The gig is up. The ponzi scheme has fallen under its own weight, and the only thing that lies between housing markets and price disaster in those economies is the lag that housing always presents as an illiquid asset market that fights price discovery hard. We have run such an incredible ponzi scheme in housing that you can expect a very serious risk of entire national banking systems failing. That kind of ponzi - right across the economy. You can expect absolutely desperate political manouvres to save those banking systems.
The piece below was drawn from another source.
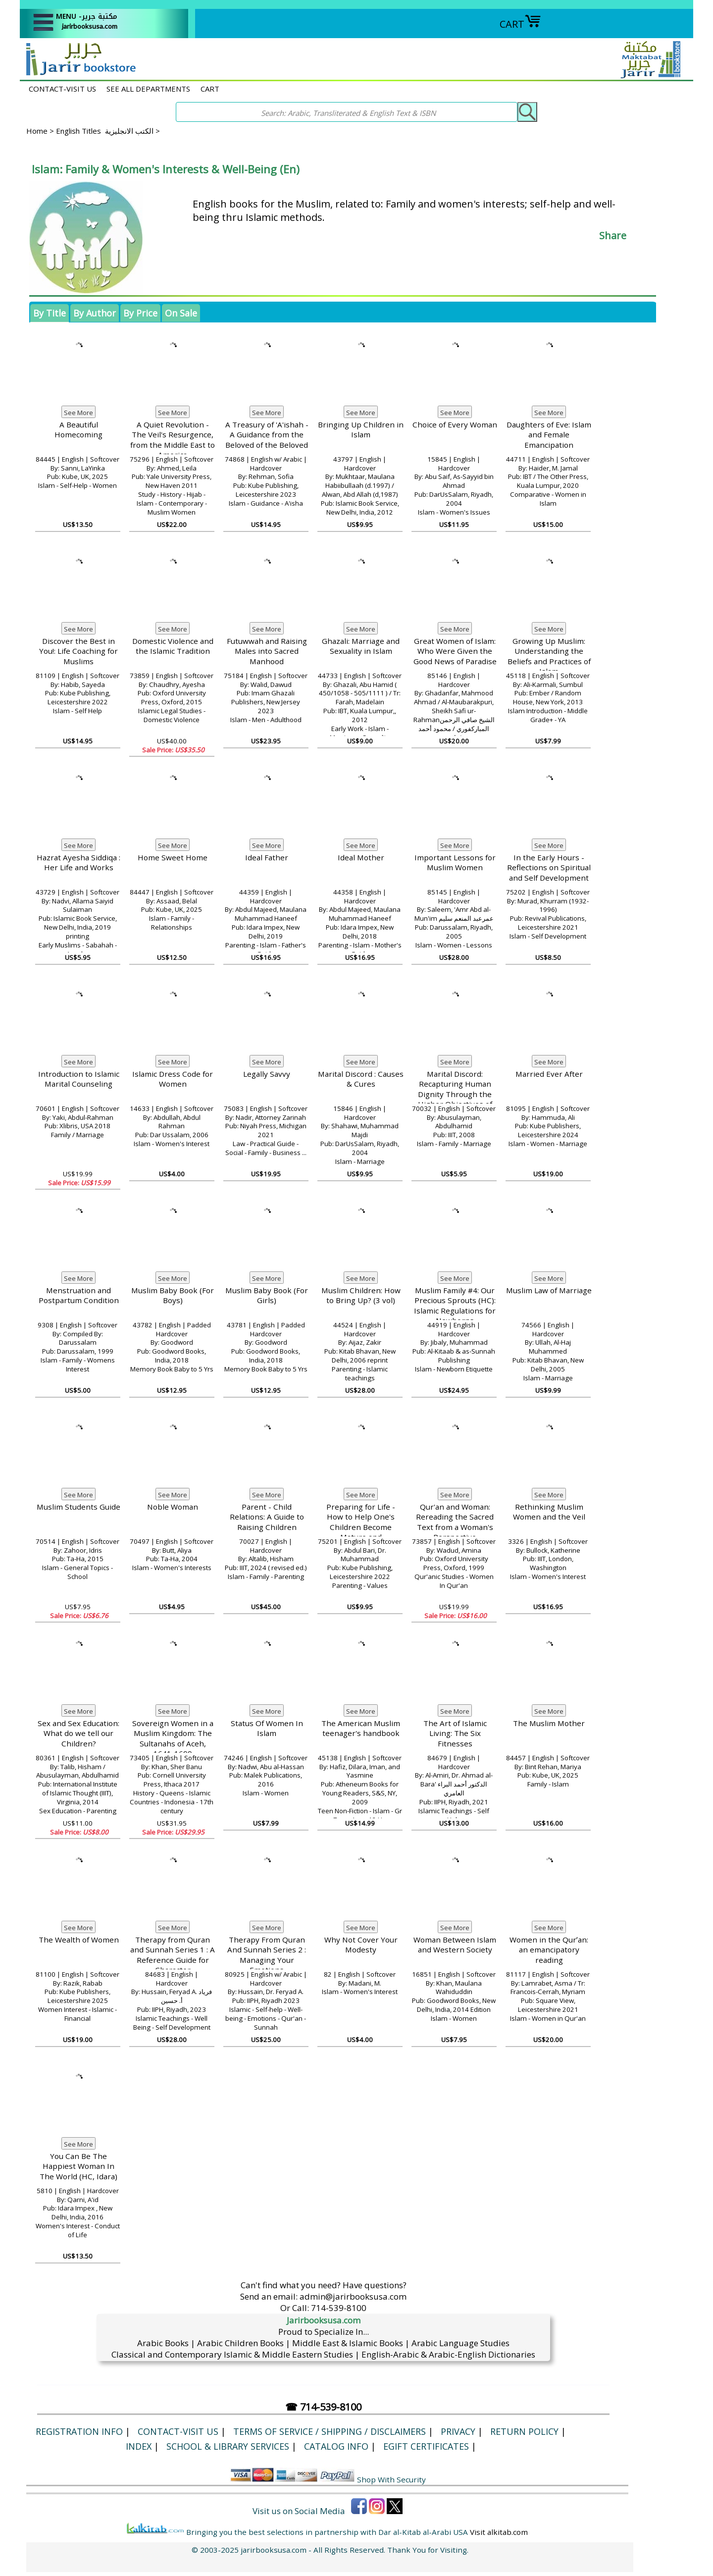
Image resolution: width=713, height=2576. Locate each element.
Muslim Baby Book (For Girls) (266, 1295)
You may find your private pension accounts simply get paraded into new systems and invested in finding a floor for housing. That is one of the primary reasons i do not like private pension accounts. They are semi-fiscal pots of money and we have serious economic drama ahead. It is always better to be owed an obligation generally than specifically in times of broad crisis. Very much like it being better to owe a failing bank a million than for it to owe you a million..You need to be on the right side of the catastrophe risk, every time. Private pension accounts are going to get grabbed to manage catastrophe risk in my view - grabbed cutely no doubt, but still grabbed.
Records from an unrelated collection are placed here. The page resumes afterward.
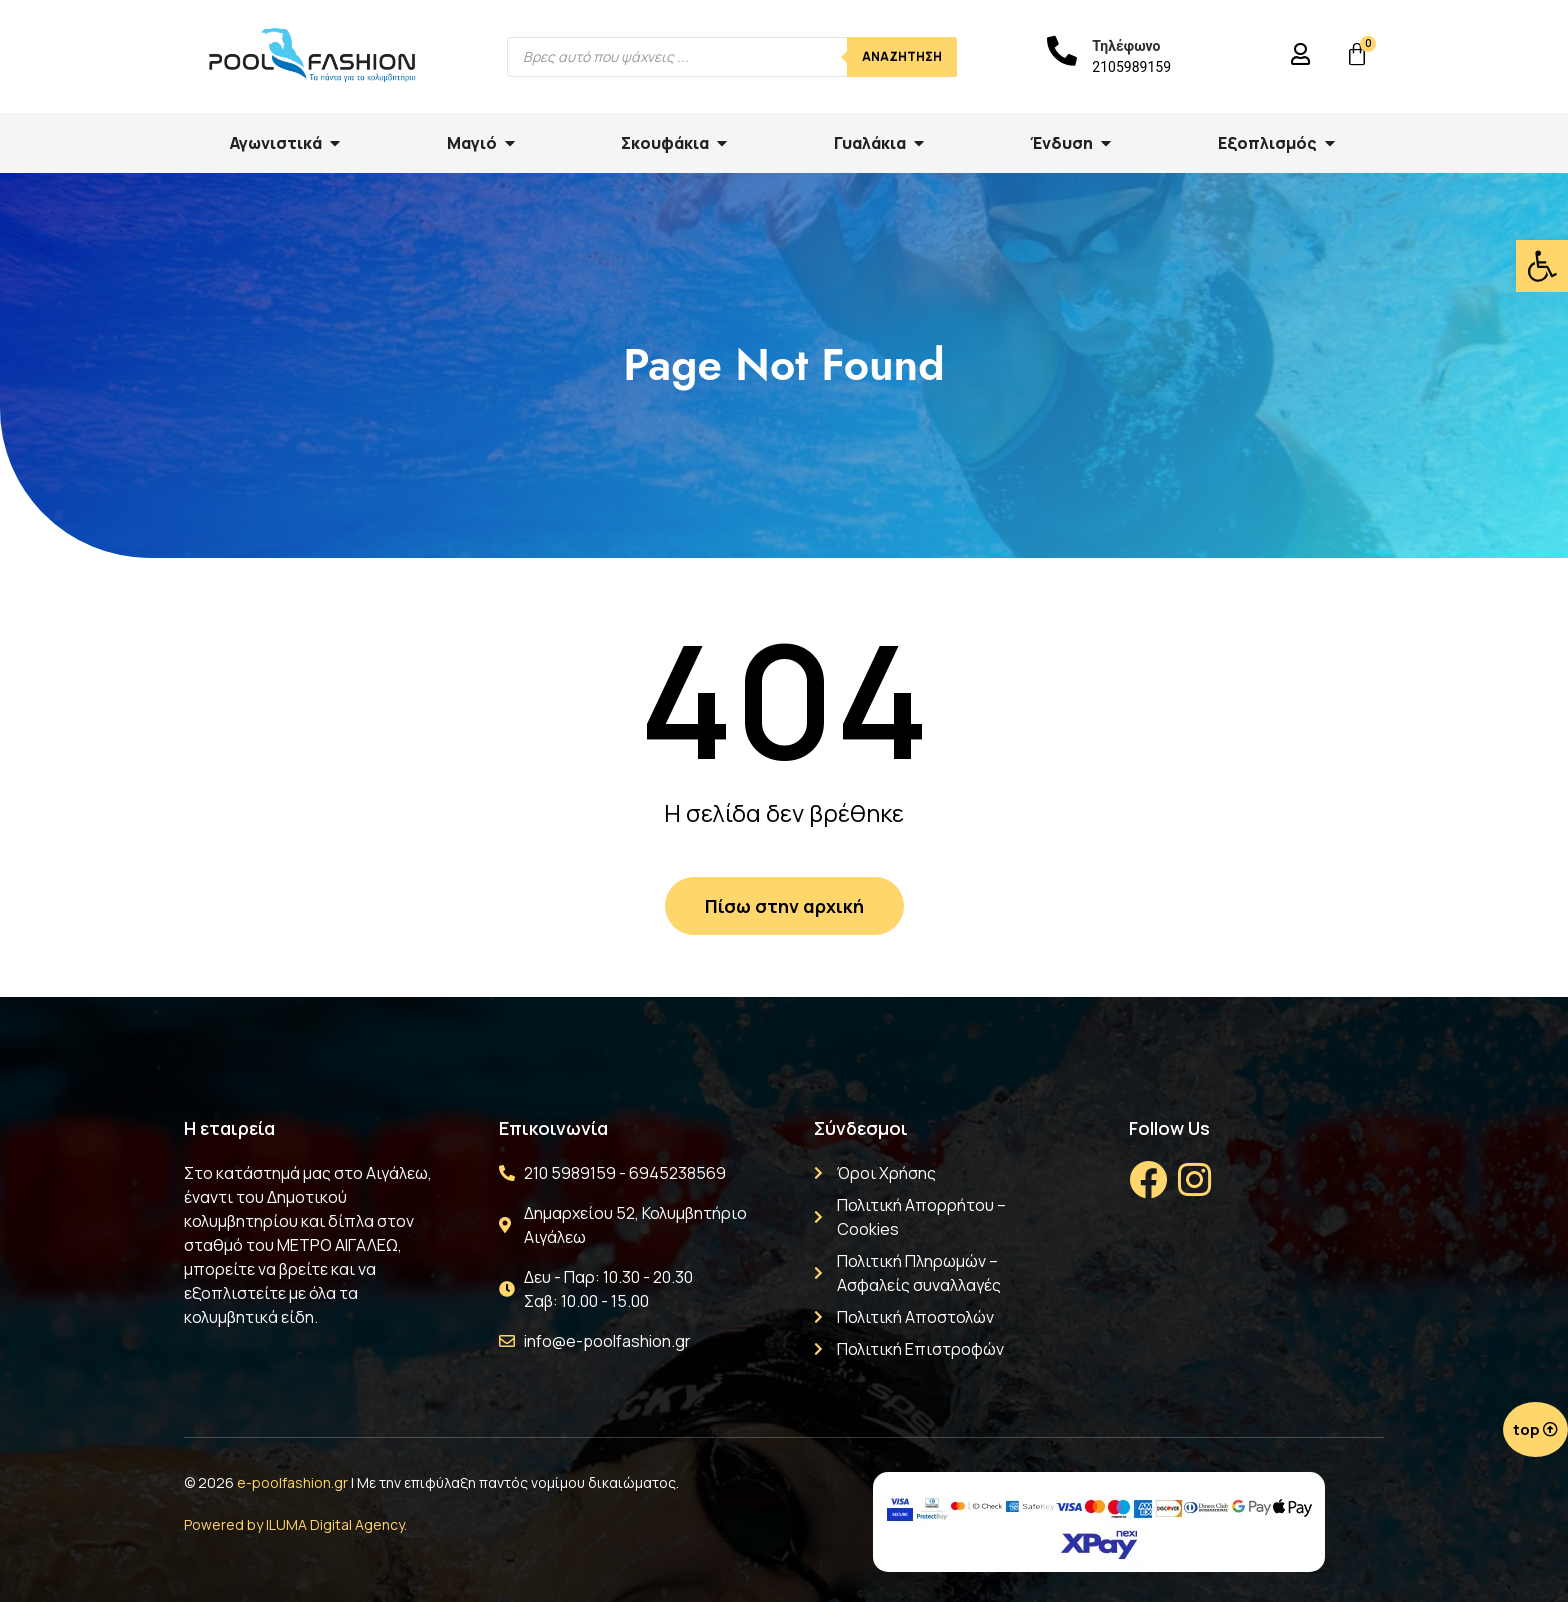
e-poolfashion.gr (292, 1482)
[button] (1542, 266)
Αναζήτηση (902, 56)
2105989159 (1131, 67)
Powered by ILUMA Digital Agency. (295, 1524)
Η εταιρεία (229, 1128)
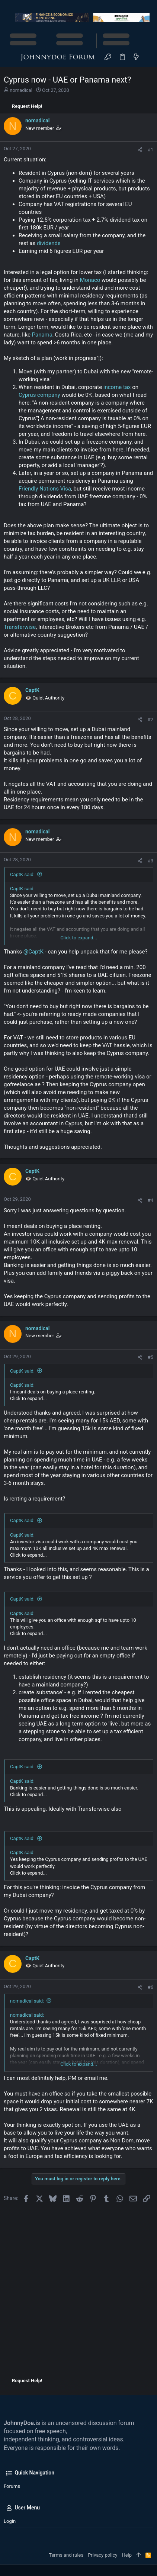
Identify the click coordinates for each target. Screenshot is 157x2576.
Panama (42, 334)
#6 (150, 1987)
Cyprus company (39, 395)
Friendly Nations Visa (45, 488)
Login (10, 2521)
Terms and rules (66, 2555)
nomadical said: (27, 2001)
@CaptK (33, 951)
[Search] (149, 57)
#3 (150, 861)
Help (127, 2555)
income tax (117, 387)
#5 (150, 1357)
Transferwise (20, 627)
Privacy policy (102, 2555)
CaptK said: (22, 874)
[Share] (140, 149)
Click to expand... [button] (78, 937)
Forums (12, 2486)
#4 (150, 1200)
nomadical (21, 90)
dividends (49, 243)
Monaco (90, 280)
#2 (150, 719)
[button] (11, 57)
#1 (150, 149)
Fixed mortgage rate markets take longer to crash. It is the macro recession and unemployment that takes them out eventually but when they do capitulate the losses are steeper and deeper. The delayed price discovery process really comes out with a bang. I expect major metros with a bit of bubble action history in the USA to cave by in excess of 60% over the next 5-7 years. I state it plainly for the record. Prices at zirb are simply very different to prices at 7.5% historical average mortgage rates. There is a formula. It is not a matter of opinion. It is a matter of arithmetic i am afraid, and not much more. No amount of glib realtor posing will change that.
Fixed mortgage rate markets, for the same policy rate and 10 year benchmark rate, always price more expensive mortgage rates than variable rate markets. It is formulaic and fundamentally due to the long term fix structure. You pay for the rate insurance basically. That is why fixed rate markets fall further than variable rate markets, once they fall. The mortgages are more expensive, all else equal. The move from zirb to historical average mortgate rates in the USA is absolutely going to be catastrophic. Catastrophic. They played with fire, they doubled down, they got crazy - and then reality caught up with them. It always does. A ponzi scheme is evident in retrospect each time.
For those of you who believe in ponzi schemes and interest rate reversion as a feature of yield curves over time - and you should because we have centuries of evidence confirming both - and have positioned themselves accordingly, short housing, and long cash, there are going to be a few years of bumper investment opportunity in the second half of this decade. Rational patience and wisdom will be rewarded. It has been a long wait and some very very irresponsible governance but those are the breaks. Life is not fair.
One of the realities of contrarian investing when it comes to property market bubbles is that property bubbles imploding are correlated strongly with currency crises. It tends strongly to be the case that holding cash external to bubble markets is a good strategy. For those of you who hold your cash in semi-reserves and waited for property carnage, you are about to be vindicated most profitably on your beliefs and investment wisdom.